Avec Les Vagues, Woolf s’éloigne de l’écriture essayistique pour replonger dans le monde du romanesque. Son roman donne à lire l’histoire de Rhoda Jinny, Suzanne, Neville, Louis et Bernard, six ami·e·s dont on suivra l’évolution de la jeunesse jusqu’à la vieillesse. Cette progression de leur existence est d’ailleurs figurée dans le texte par les passages en italiques où une voix narrative « autre » note la progression du soleil dans le ciel. Ces passages, plus poétiques, permettent d’introduire les nouveaux chapitres de l’histoire, mais aussi ceux de la vie des personnages. Le reste du récit s’articule toutefois autour de monologues qui nous donnent un accès privilégié à l’intimité des protagonistes qui nous découvrent, en prenant la parole, le déclin de leurs ambitions. Ce que nous donne à lire Les Vagues n’est pas un récit calme et paisible. Au contraire, le roman de Woolf est brutal : il met à nu la désillusion et la nostalgie qui accompagnent la vieillesse. 

Le message que traduit Une chambre à soi est évidemment tout autre. L’essai est déjà beaucoup plus ancré dans le réel. Cet ancrage est d’autant plus nécessaire qu’il sert à défendre une véritable liberté pour les écrivaines. Mais cet aspect du texte ne l’empêche pas pour autant de converger avec Les Vagues. Si ces deux œuvres woolfiennes se rejoignent, c’est bien à travers la pensée littéraire particulière qu’elles partagent avec le lectorat. Tout s’y passe comme si Woolf croyait que, pour créer un récit authentique, l’écrivain·e devrait pouvoir se soustraire du rythme quotidien ; comme si les meilleures œuvres se constituaient à l’extérieur du monde social, presque dans la solitude. 

« Ce que nous donne à lire Les Vagues n’est pas un récit calme et paisible. Au contraire, le roman de Woolf est brutal : il met à nu la désillusion et la nostalgie qui accompagnent la vieillesse »

C’est ce que je retiens, entre autres, de ce passage d’Une chambre à soi : « Le sexe d’un romancier mettrait-il obstacle à l’intégrité que je considère comme l’épine dorsale d’un écrivain ? » Le genre semble demeurer, même dans notre monde actuel, un repère social qui continue de nous enfermer dans des cases contraignantes. Si une écrivaine ne peut être intègre et authentique, comment peut-elle écrire de la « bonne » poésie ? Le seul moyen d’atteindre cet objectif semble être de posséder un lieu qui échappe aux contraintes quotidiennes et où l’on est libre d’explorer sa pensée dans la solitude. Cette solitude, notons-le, ne vise pas un renfermement sur soi. Au contraire, il s’agit plutôt d’un moyen de s’explorer soi-même afin d’acquérir une certaine confiance en nos opinions, de découvrir tout le potentiel et la beauté d’une poésie qui est irrévocablement nôtre. 

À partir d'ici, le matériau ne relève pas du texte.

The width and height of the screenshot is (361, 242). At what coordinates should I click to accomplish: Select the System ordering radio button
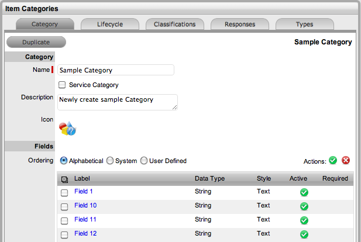pyautogui.click(x=110, y=161)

À travers ses personnages, Les Vagues réitère la leçon que Woolf nous enseigne dans son essai : tout·e écrivain·e qui tente de plaire à autrui ne peut qu’échouer et produire des textes qui ne lui ressemblent pas. Bernard lui-même en est conscient : « Une phrase bien construite me semble néanmoins posséder son existence indépendante. Et je me rends bien compte que les meilleures phrases sont probablement fabriquées dans la solitude ». Les Vagues n’est pas un roman que l’on pourrait décrire comme « facile ». Son écriture est beaucoup moins accessible que ne l’est celle d’Une chambre à soi. On y retrouve ce courant de conscience dont l’exploration caractérise fortement les textes romanesques woolfiens, mais qui peut alourdir la lecture. Il s’agit néanmoins d’une œuvre des plus magnifiques. Sa poésie et ses images nous bercent et nous enveloppent. Si aucune revendication féministe n’est clairement défendue dans Les Vagues, on ne peut que voir dans la maîtrise du langage que possède Woolf une manière de contredire les critiques misogynes qui croiraient en la bassesse des voix féminines. Entre les lignes de son roman, on a l’impression de pouvoir lire : voyez comment une femme peut écrire si vous lui en laissez seulement la chance.